Stored dataset items:
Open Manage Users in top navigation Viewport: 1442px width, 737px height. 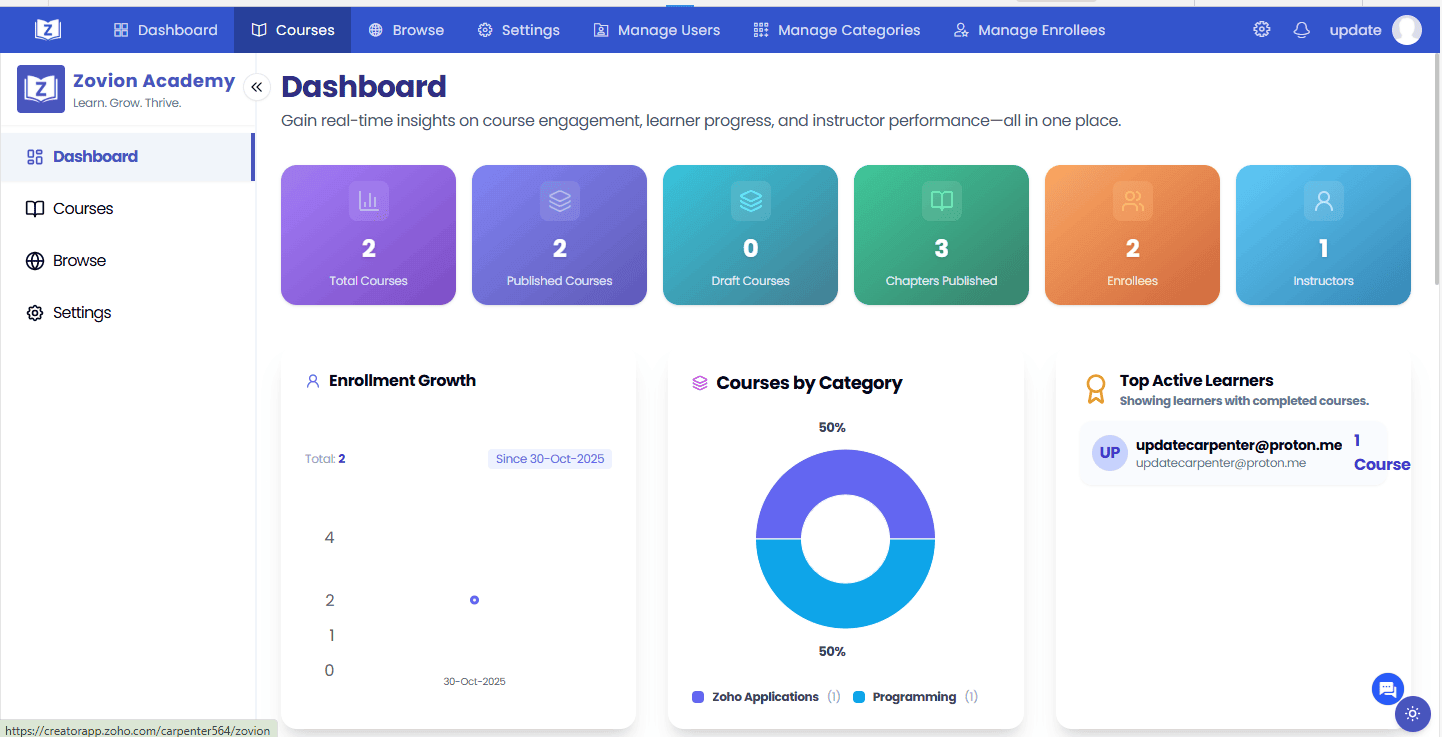tap(656, 30)
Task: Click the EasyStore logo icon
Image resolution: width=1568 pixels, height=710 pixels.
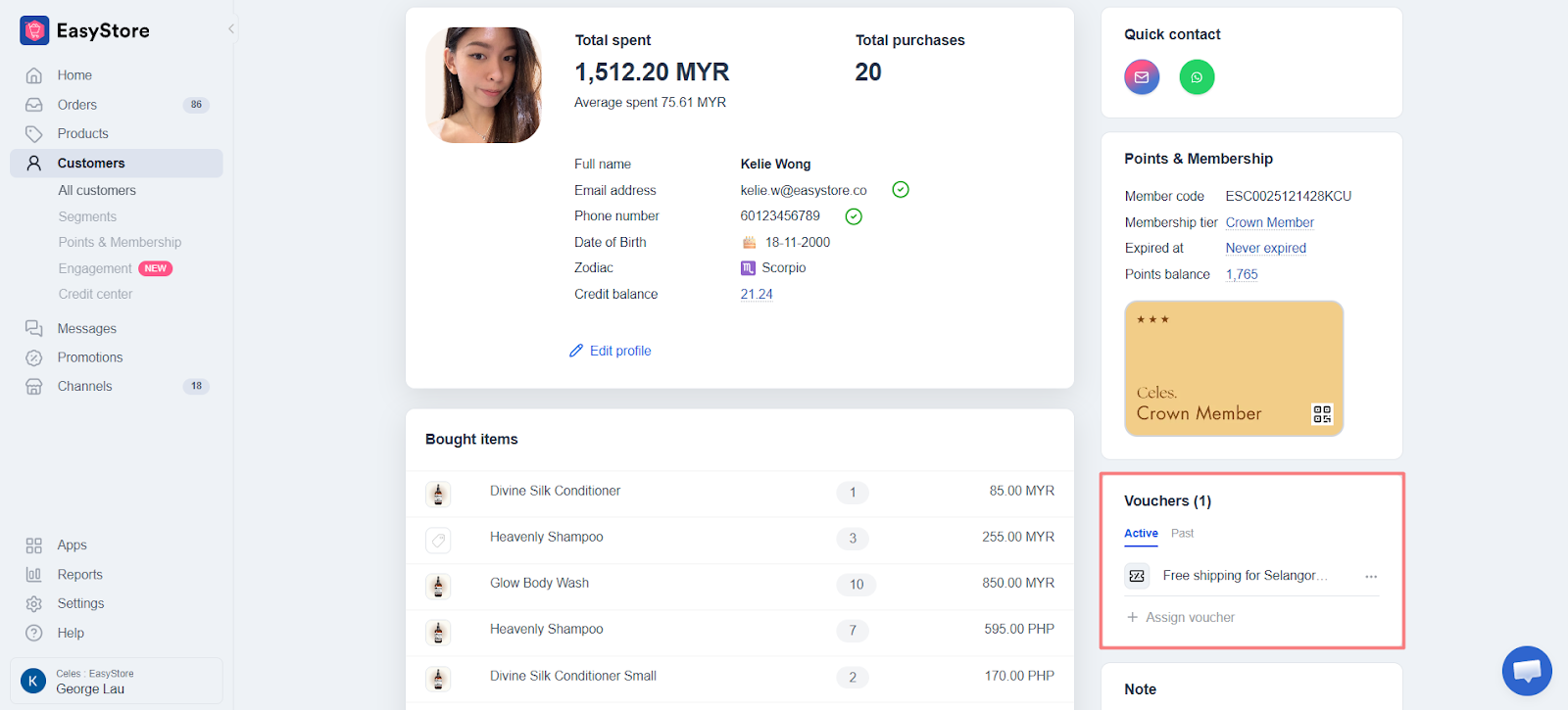Action: [x=34, y=30]
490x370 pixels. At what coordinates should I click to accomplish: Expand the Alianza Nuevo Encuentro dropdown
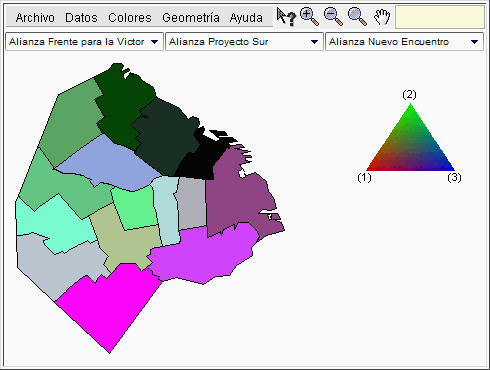(x=404, y=42)
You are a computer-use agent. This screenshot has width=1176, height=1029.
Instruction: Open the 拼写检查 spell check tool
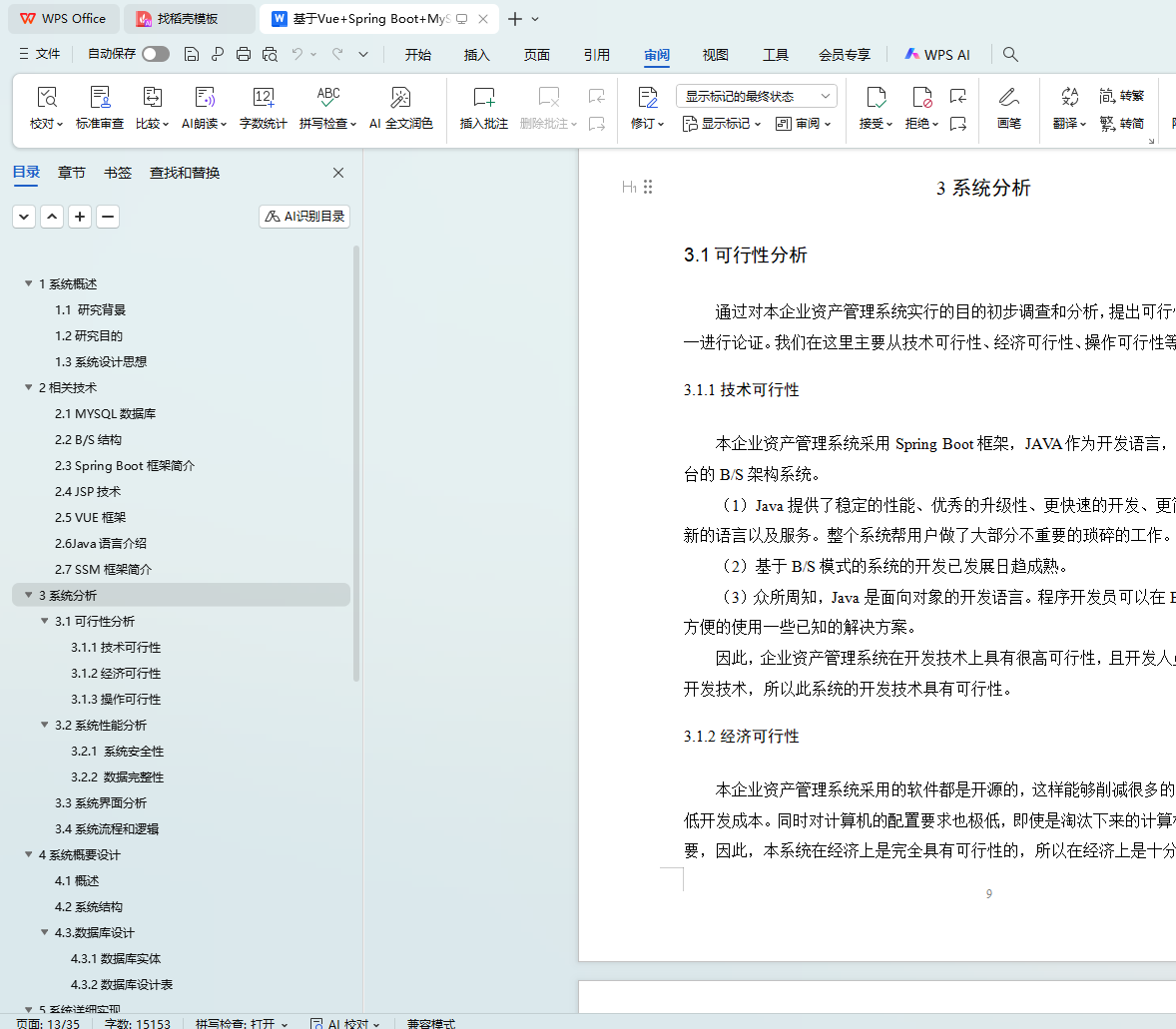327,98
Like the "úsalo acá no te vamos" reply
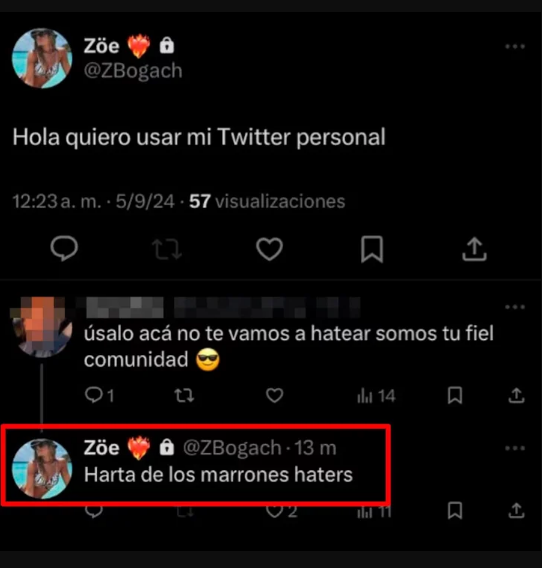Screen dimensions: 542x568 point(274,395)
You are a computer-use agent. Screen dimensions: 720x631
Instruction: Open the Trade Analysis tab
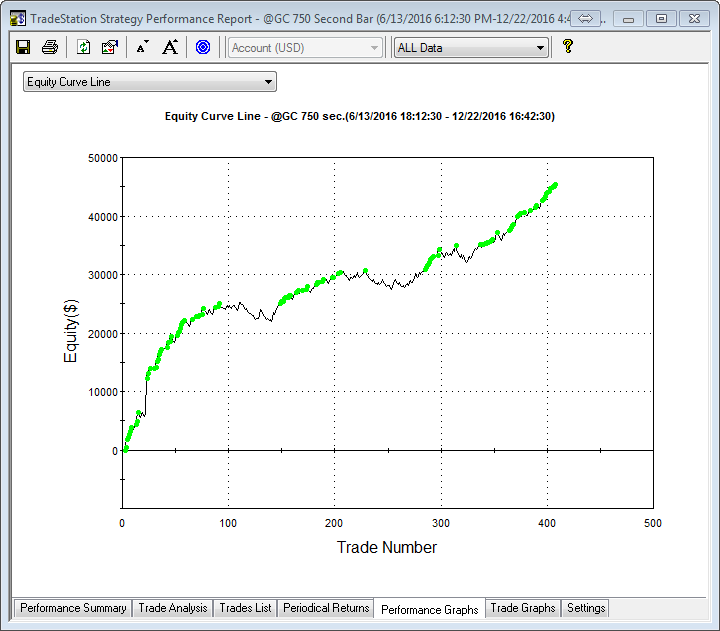(173, 608)
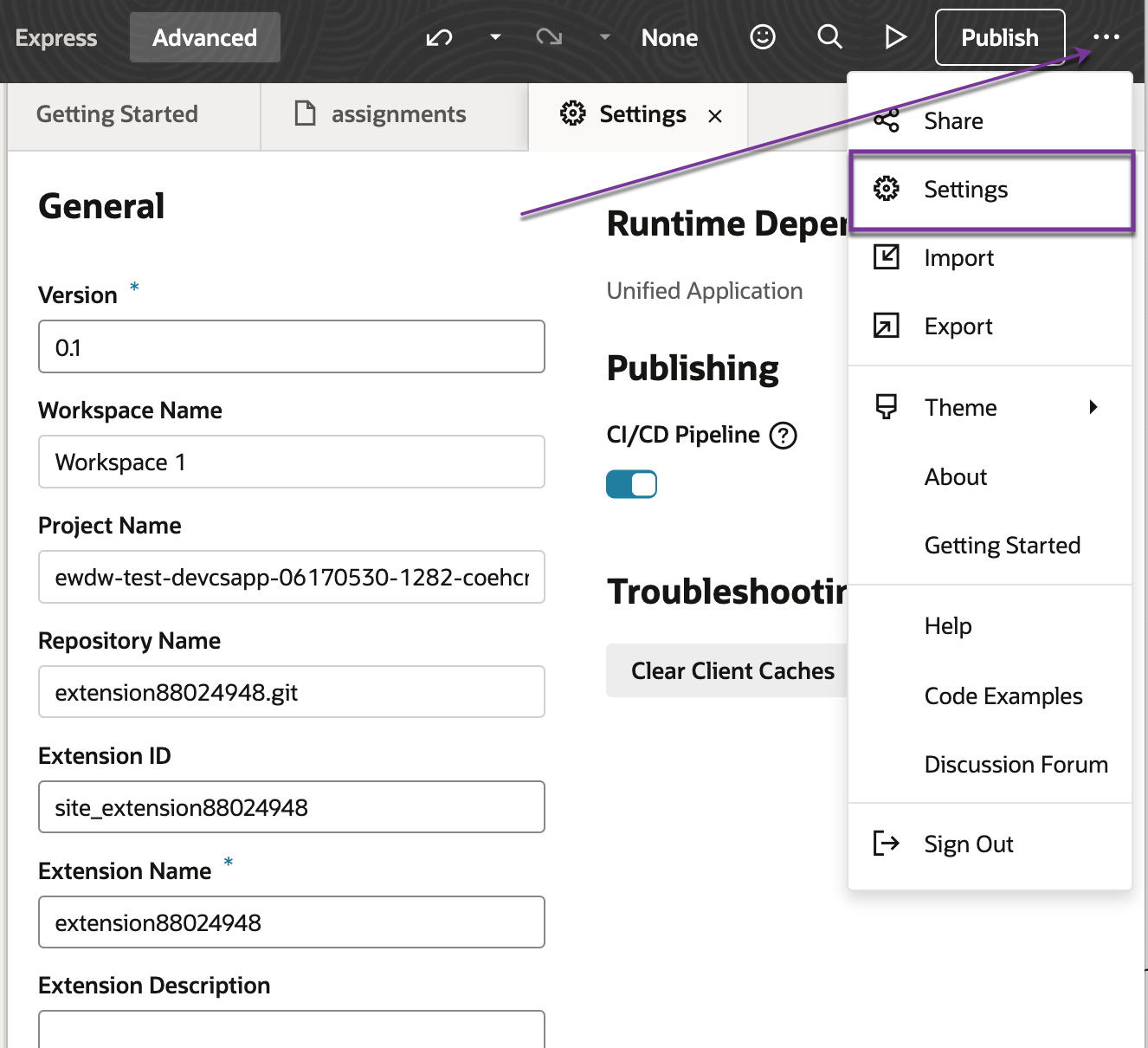Click the Extension Name input field
Screen dimensions: 1148x1048
click(292, 922)

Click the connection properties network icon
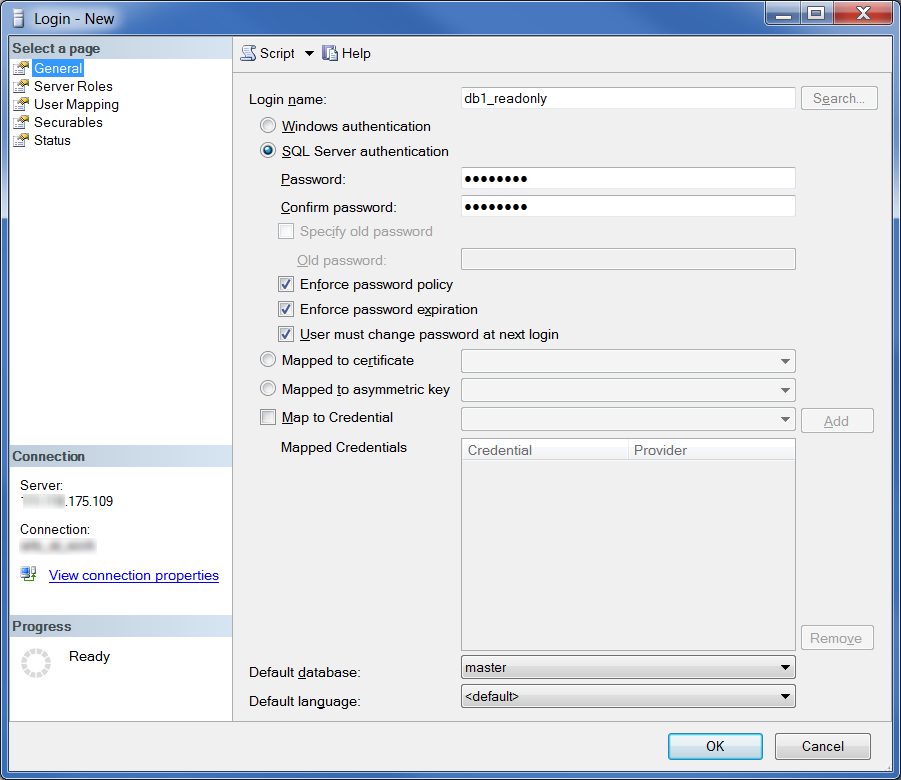(28, 574)
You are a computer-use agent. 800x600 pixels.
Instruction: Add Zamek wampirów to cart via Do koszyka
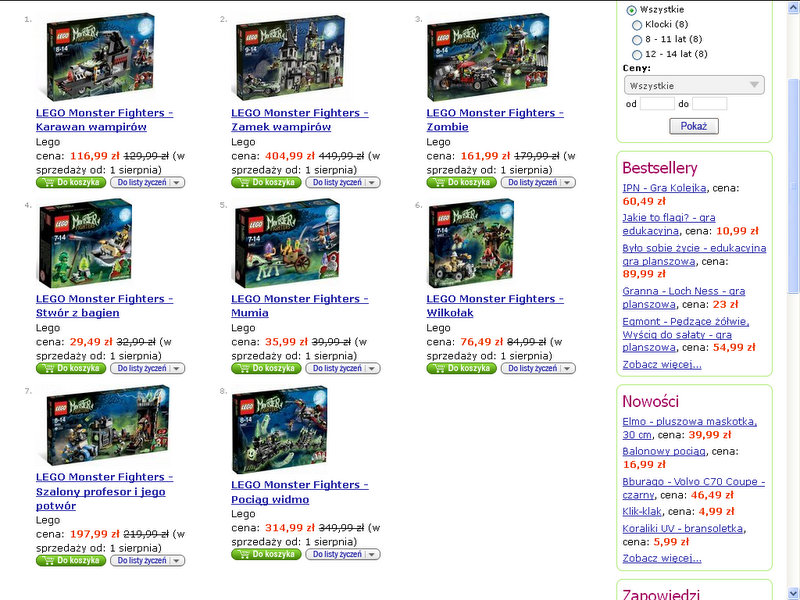266,182
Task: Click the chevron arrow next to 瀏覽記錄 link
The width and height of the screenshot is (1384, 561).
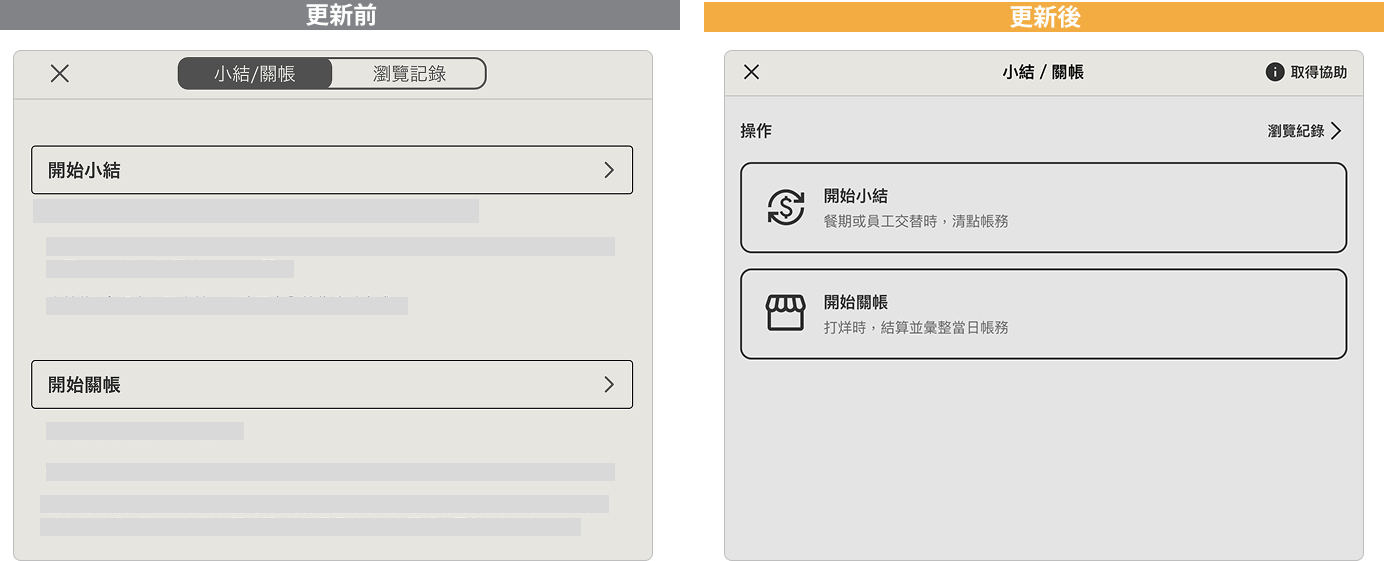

Your assignment - Across all the entries above, count each line that has the word "Task" in it, and give only the count.

Solution for this exercise - 2